Doch der richtige Weg zwischen Anspannung und Lockerheit blieb ein schmaler. Beim Thema Belastungssteuerung schoss sie zum Beispiel über das Ziel hinaus, besser gesagt: blieb weit darunter. Bei den Lehrgängen fühlten sich die Spielerinnen wiederholt unterfordert, wie sie in der Dokumentation "Born for this" berichteten. Es gab eine Aussprache und einen großen Schritt zu mehr Kommunikation zwischen Voss-Tecklenburg und ihrem Trainerteam auf der einen und dem Mannschaftsrat und den übrigen Spielerinnen auf der anderen Seite.

Lobende Worte von der Kapitänin und vom Sportlichen Leiter

"Es tut den Spielerinnen gut, dass sie nicht das Gefühl haben, die Martina steht da immer mit dem erhobenen Zeigefinger und findet Dinge nicht gut, die sie gerade machen", hat die Fußball-Lehrerin erkannt. Und Kapitänin Alexandra Popp stellt zufrieden fest: "Es gelingt viel besser, uns Spielerinnen mit ins Boot zu nehmen. Das hatten wir in der Vergangenenheit nicht so."

Es tut den Spielerinnen gut, dass sie nicht das Gefühl haben, die Martina steht da immer mit dem erhobenen Zeigefinger und findet Dinge nicht gut, die sie gerade machen.
Martina Voss-Tecklenburg

Das hat auch Panagiotis "Joti" Chatzialexiou festgestellt. "Sie hat über die drei Jahre jetzt eine andere Beziehung aufgebaut zu den Spielerinnen und das zahlt sich sehr aus", freut sich der Sportliche Leiter Nationalmannschaften beim DFB, der betont, dass Voss-Tecklenburg auch schon bei der WM 2019 "einen super Job gemacht" habe.

Chatzialexiou glaubt allerdings, dass die Bundestrainerin jetzt "in einer besseren Balance" sei: "Ich nehme sie sehr fokussiert wahr, aber trotzdem mit einer gewissen Lockerheit." Ein ganzes Turnier in Anspannung zu absolvieren, sei nicht möglich. "Wir brauchen auch Spielfreude auf dem Platz. Und wenn das nicht vom Trainerteam vermittelt wird, wird es auch nicht so funktionieren, wie wir uns das vorstellen."

Taktische Kniffe gehen in England voll auf

Fest steht: Voss-Tecklenburg erreicht ihre Spielerinnen. Die Erfolgs-Taktik erscheint maßgeschneidert. Hohes Pressing gegen Dänemark, eine konzentrierte Defensive in Verbindung mit offensiven Nadelstichen gegen Spanien, die absolute Spielkontrolle gegen Finnland und das Knacken der österreichischen Defensive über die Außenbahnen und das Anlaufen der Torhüterin - vier Spiele, vier Zu-null-Siege. "Wenn die Spielerinnen sehen, dass das, was wir uns vorgenommen haben, funktioniert, gibt es ihnen zusätzliche Sicherheit", weiß die Bundestrainerin.
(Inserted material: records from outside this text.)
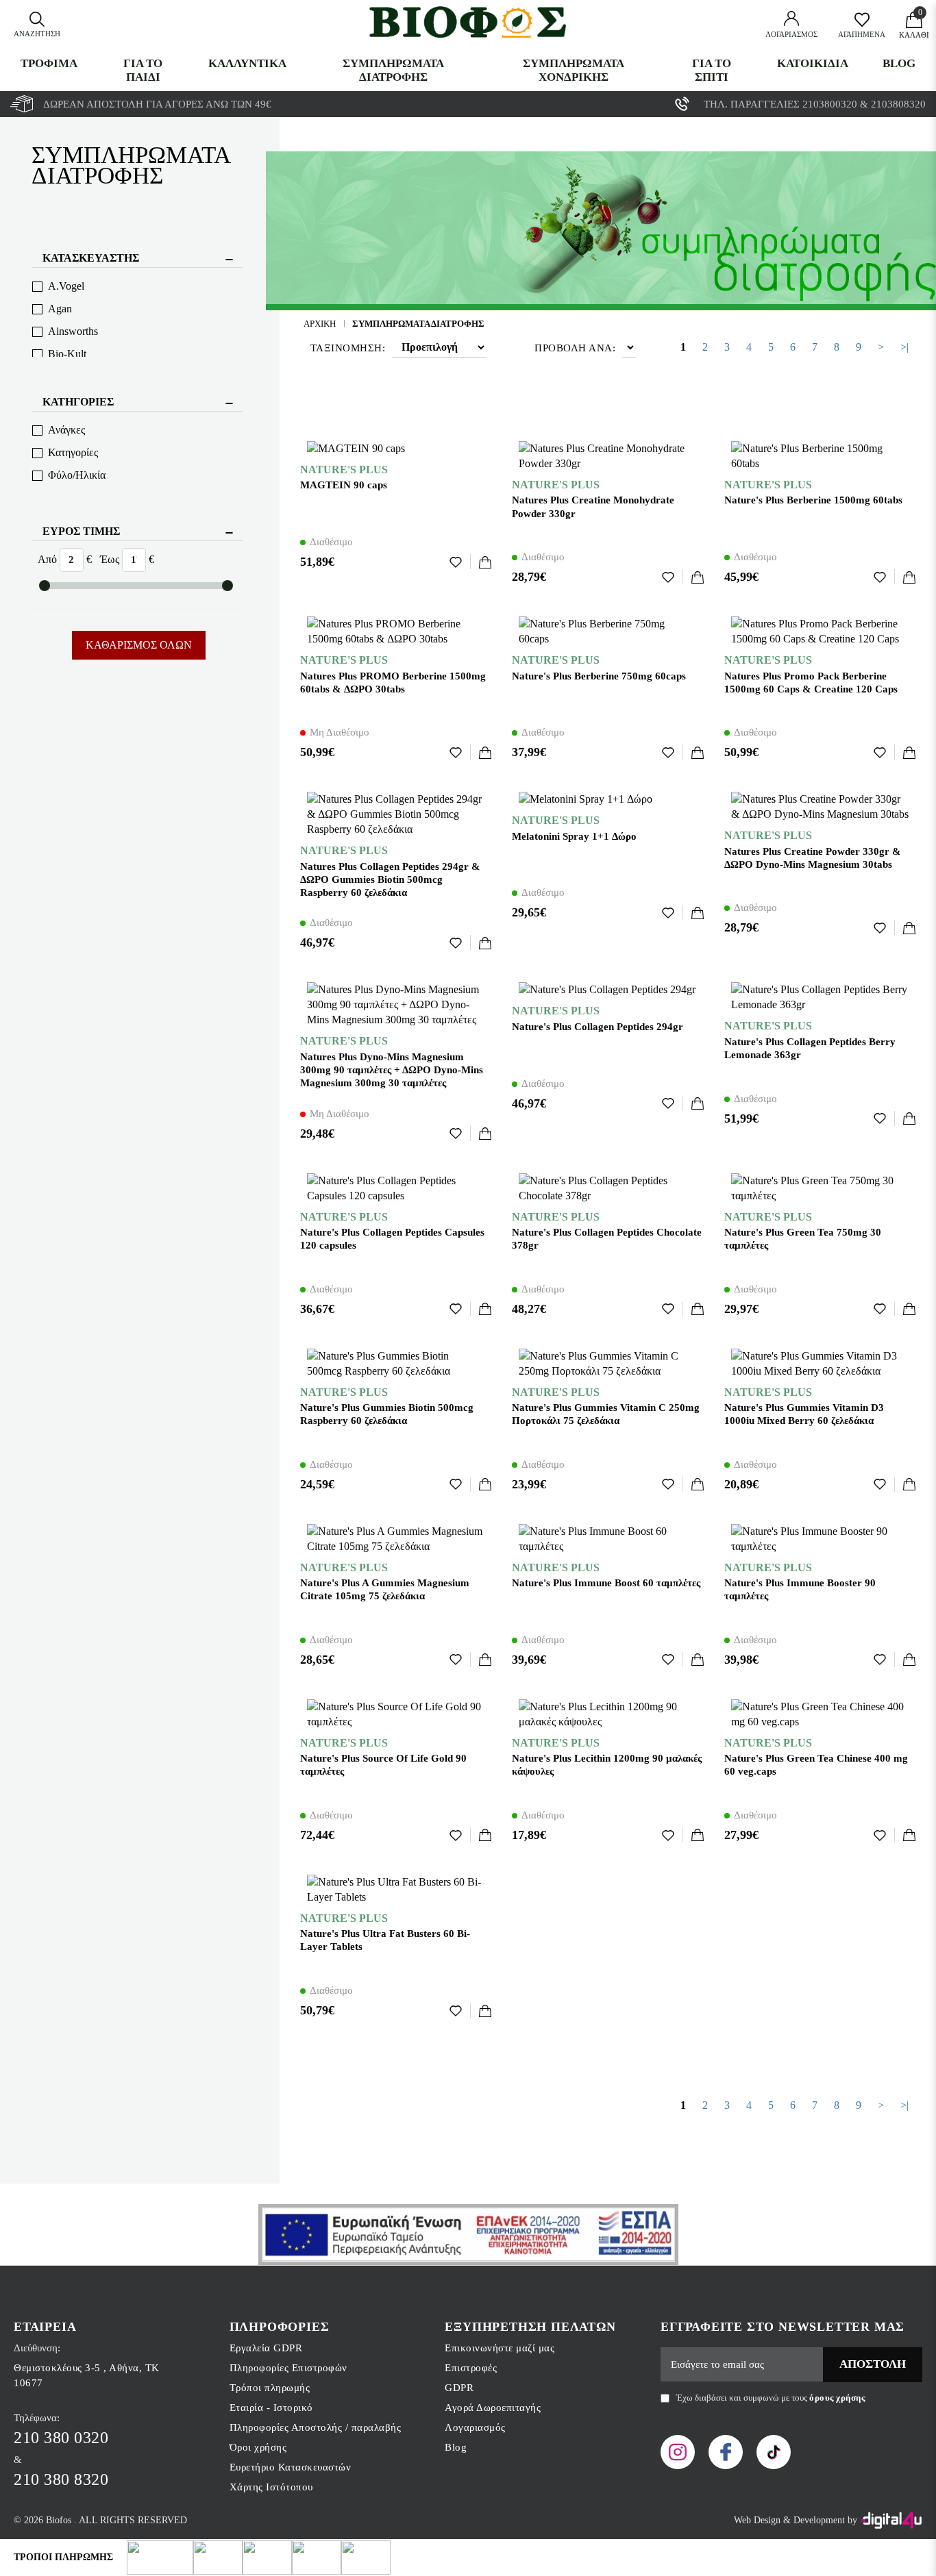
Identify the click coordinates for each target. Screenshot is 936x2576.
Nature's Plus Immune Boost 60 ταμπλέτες (606, 1582)
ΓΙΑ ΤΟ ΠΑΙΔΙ (142, 70)
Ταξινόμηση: (348, 347)
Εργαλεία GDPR (266, 2347)
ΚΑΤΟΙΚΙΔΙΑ (812, 63)
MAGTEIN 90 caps (343, 484)
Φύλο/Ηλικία (77, 475)
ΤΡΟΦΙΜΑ (49, 63)
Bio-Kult (67, 354)
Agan (60, 308)
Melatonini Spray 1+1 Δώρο (574, 836)
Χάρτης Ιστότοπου (271, 2486)
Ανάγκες (66, 430)
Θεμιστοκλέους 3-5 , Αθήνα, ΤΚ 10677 (87, 2375)
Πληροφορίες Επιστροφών (288, 2367)
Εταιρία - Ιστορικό (271, 2407)
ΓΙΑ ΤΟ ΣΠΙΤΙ (711, 70)
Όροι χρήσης (258, 2447)
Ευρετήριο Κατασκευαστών (291, 2467)
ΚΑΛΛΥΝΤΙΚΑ (247, 63)
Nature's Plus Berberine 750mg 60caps (599, 676)
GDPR (459, 2387)
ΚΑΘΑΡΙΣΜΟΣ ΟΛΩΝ (139, 645)
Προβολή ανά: (574, 347)
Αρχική (320, 323)
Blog (899, 63)
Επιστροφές (471, 2367)
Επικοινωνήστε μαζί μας (499, 2347)
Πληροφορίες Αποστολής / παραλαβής (316, 2427)
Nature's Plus (344, 469)
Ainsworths (73, 331)
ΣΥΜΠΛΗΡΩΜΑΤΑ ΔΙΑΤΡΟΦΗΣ (393, 70)
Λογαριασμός (475, 2427)
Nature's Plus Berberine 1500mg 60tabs (813, 500)
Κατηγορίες (73, 452)
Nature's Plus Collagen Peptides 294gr (597, 1026)
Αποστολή (872, 2364)
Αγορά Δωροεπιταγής (493, 2407)
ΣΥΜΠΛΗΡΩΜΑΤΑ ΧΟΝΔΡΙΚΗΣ (573, 70)
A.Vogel (66, 286)
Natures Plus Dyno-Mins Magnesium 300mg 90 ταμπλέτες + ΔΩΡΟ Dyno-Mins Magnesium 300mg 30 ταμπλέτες (391, 1069)
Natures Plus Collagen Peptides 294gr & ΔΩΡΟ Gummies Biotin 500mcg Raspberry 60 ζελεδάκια (390, 879)
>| (904, 347)
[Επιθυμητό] (460, 561)
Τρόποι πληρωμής (270, 2387)
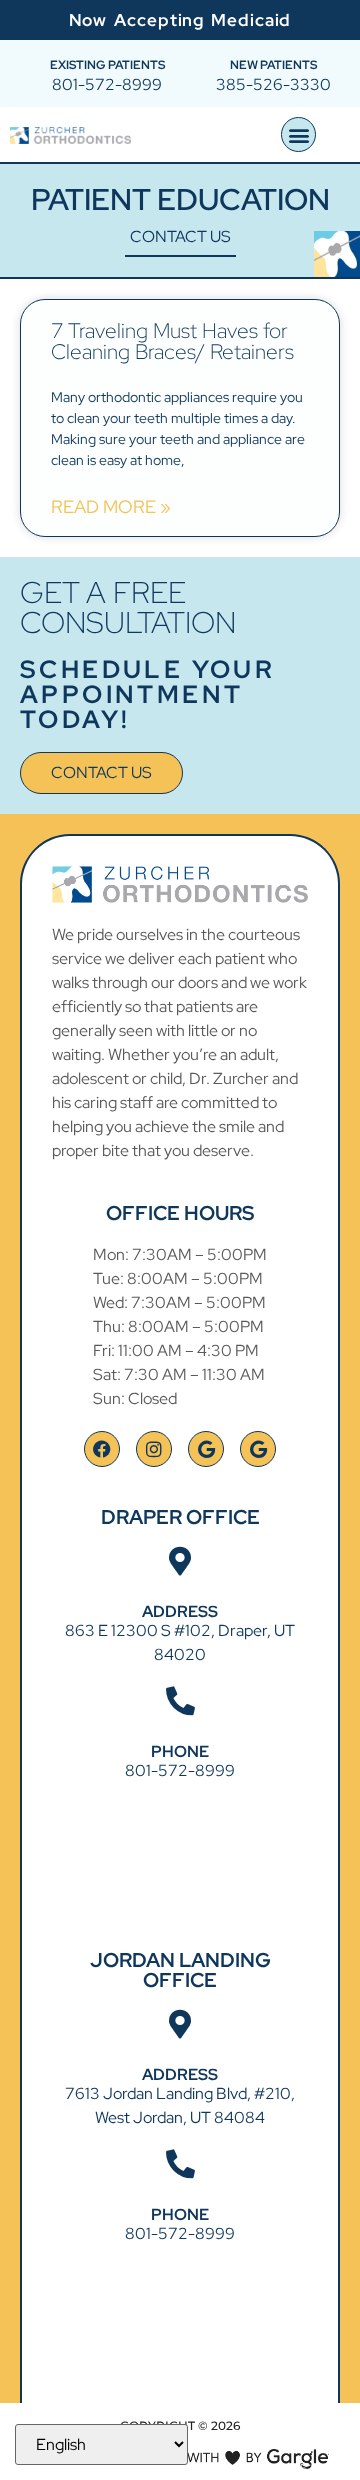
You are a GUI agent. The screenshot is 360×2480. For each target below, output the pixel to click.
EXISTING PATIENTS (107, 65)
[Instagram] (154, 1449)
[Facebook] (102, 1449)
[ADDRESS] (180, 1561)
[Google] (206, 1449)
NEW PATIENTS (273, 65)
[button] (298, 134)
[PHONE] (180, 1701)
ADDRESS (180, 1611)
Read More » (111, 507)
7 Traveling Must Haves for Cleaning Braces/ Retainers (172, 341)
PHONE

Fotos vom Enkelkind geben Voss-Tecklenburg Kraft

In ihrer aktiven Zeit hat sie sich gegen ganz besondere Widerstände durchsetzen müssen. Nach der Geburt ihrer Tochter musste sie sich immer wieder rechtfertigen, warum sie als alleinerziehende Mutter ihre Karriere fortsetzt. Das hat nicht nur mental Kraft gekostet.

Doch mittlerweile ist es nicht zuletzt die Familie, die ihr dieser Tage wichtige Kraft gibt. Auf der einen Seite ihr Ehemann, zu dem sie im Stadion (zumindest Blick-) Kontakt aufnimmt. Auf der anderen Seite aber auch ihre Tochter, die die Bundestrainerin vor vier Monaten zur Oma gemacht hat und ihre Mutter regelmäßig mit Fotos des Babys versorgt. "Dann geht es mir gut", verrät Voss-Tecklenburg und lächelt.

Halbfinal-Vorgabe bereits erreicht - Final-Traum lebt

Auch wenn es jetzt bei der EM um alles geht, kann sie eigentlich ganz locker sein. "Oliver Bierhoff hat das Ziel ausgegeben, unter die besten vier Nationen zu kommen", berichtet die Bundestrainerin über die Vorgabe des DFB-Geschäftsführers Nationalmannschaften. "Das haben wir schon mal geschafft. Das gibt uns Energie. Und wir können stolz sein."

Doch Voss-Tecklenburg strebt natürlich nach mehr. "Wir werden am Mittwoch alles, was in uns steckt, geben", verspricht sie am Samstagabend (23.07.2022), direkt nachdem der Gegner feststand und fügt hinzu: "Wir hoffen, dass Frankreich auch Respekt hat vor unserer gezeigten Leistung. Es wird ein Spiel auf Augenhöhe, Kleinigkeiten werden es wahrscheinlich entscheiden."

Und gewinnen will das Duell natürlich nicht nur die Bundestrainerin. "Erst mal kommt jetzt das Halbfinale. Aber das Finale rückt immer näher, wir sind nur noch einen Schritt davon entfernt", sagt Gwinn. "Und das ist der Traum einer jeden einzelnen von uns."